Fatto
FATTI DI CAUSA
1. Con sentenza n. 801/2018 il Tribunale di Ragusa rigettava la domanda formulata da Sc.Gi. relativa all’accertamento della portata del titolo esecutivo avente ad oggetto, a dire dell’attrice, la condanna di La.Sa. a demolire non solo un manufatto abusivo, edificato anche in violazione delle distanze dal confine con la proprietà Sc.Gi. (3,60 mt. in luogo dei 7,50 mt previsti per la zona omogenea “E1”), adibito dal La.Sa. a locale tecnico, ma anche la cisterna interrata collocata al suo interno, nonché le diramazioni della rete di riscaldamento verso un immobile residenziale autorizzato con concessione edilizia.
La vicenda traeva origine dal processo penale in cui il La.Sa. era imputato, tra l’altro, per il reato di cui all’art. 44, comma 1, lett. b) D.P.R. n. 380/2001, in relazione previgenti artt. 7 e 20, lett. b), legge n. 47/85, per aver realizzato, in assenza del permesso di costruire, un manufatto con struttura portante in muratura e copertura con solaio, per una volumetria di mc 54,00.

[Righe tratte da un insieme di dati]
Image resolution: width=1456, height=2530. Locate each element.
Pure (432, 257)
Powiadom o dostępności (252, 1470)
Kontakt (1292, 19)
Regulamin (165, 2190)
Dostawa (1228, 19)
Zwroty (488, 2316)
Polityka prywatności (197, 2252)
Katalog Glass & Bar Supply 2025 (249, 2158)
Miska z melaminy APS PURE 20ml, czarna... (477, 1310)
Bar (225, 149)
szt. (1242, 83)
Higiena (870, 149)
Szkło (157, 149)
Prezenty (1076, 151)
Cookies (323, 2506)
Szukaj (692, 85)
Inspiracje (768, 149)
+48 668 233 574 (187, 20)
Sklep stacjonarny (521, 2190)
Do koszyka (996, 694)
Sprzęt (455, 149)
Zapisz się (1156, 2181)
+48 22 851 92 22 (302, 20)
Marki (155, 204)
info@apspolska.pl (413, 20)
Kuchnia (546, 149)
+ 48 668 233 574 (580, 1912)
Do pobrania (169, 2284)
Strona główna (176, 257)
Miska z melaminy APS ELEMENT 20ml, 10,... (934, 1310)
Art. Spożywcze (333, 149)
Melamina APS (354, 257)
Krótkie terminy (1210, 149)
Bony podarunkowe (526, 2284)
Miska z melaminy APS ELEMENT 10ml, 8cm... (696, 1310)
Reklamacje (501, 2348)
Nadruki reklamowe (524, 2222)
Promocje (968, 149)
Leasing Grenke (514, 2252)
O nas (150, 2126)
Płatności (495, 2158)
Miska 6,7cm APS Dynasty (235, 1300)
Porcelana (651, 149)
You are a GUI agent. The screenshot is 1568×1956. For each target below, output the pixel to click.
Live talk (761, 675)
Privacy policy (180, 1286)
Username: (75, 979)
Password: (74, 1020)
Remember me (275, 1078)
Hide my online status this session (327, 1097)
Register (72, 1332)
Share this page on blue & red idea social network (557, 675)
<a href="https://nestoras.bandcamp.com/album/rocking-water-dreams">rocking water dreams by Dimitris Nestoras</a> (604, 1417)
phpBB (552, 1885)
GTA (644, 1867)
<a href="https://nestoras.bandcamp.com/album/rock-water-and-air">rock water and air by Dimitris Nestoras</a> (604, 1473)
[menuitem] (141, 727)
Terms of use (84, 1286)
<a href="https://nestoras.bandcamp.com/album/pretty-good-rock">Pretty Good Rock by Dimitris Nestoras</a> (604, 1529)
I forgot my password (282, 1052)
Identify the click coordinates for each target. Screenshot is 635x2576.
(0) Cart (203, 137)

[CONSEGNE DELL'ESERCIZIO]
A. Ricopia alla lettera il passo dell'estratto della sentenza che va da "La vicenda traeva" fino a "di mc 54,00.".
B. Tra le righe dell'insieme di dati, scrivi sotto forma di elenco numerato tutte quelle che vanno dalla riga con "Krótkie terminy (1210, 149)" fino alla riga con "Password: (74, 1020)", estremi compresi, senza le righe vuote.
L'estratto della sentenza e le righe sono due materiali distinti, senza legame tra loro.

[SOLUZIONI DEGLI ESERCIZI]
A.
La vicenda traeva origine dal processo penale in cui il La.Sa. era imputato, tra l’altro, per il reato di cui all’art. 44, comma 1, lett. b) D.P.R. n. 380/2001, in relazione previgenti artt. 7 e 20, lett. b), legge n. 47/85, per aver realizzato, in assenza del permesso di costruire, un manufatto con struttura portante in muratura e copertura con solaio, per una volumetria di mc 54,00.

B.
1. Krótkie terminy (1210, 149)
2. Bony podarunkowe (526, 2284)
3. Miska z melaminy APS ELEMENT 10ml, 8cm... (696, 1310)
4. Reklamacje (501, 2348)
5. Nadruki reklamowe (524, 2222)
6. Promocje (968, 149)
7. Leasing Grenke (514, 2252)
8. O nas (150, 2126)
9. Płatności (495, 2158)
10. Miska 6,7cm APS Dynasty (235, 1300)
11. Porcelana (651, 149)
12. You are a GUI agent. The screenshot is 1568×1956. For each target below, output the pixel to click.
13. Live talk (761, 675)
14. Privacy policy (180, 1286)
15. Username: (75, 979)
16. Password: (74, 1020)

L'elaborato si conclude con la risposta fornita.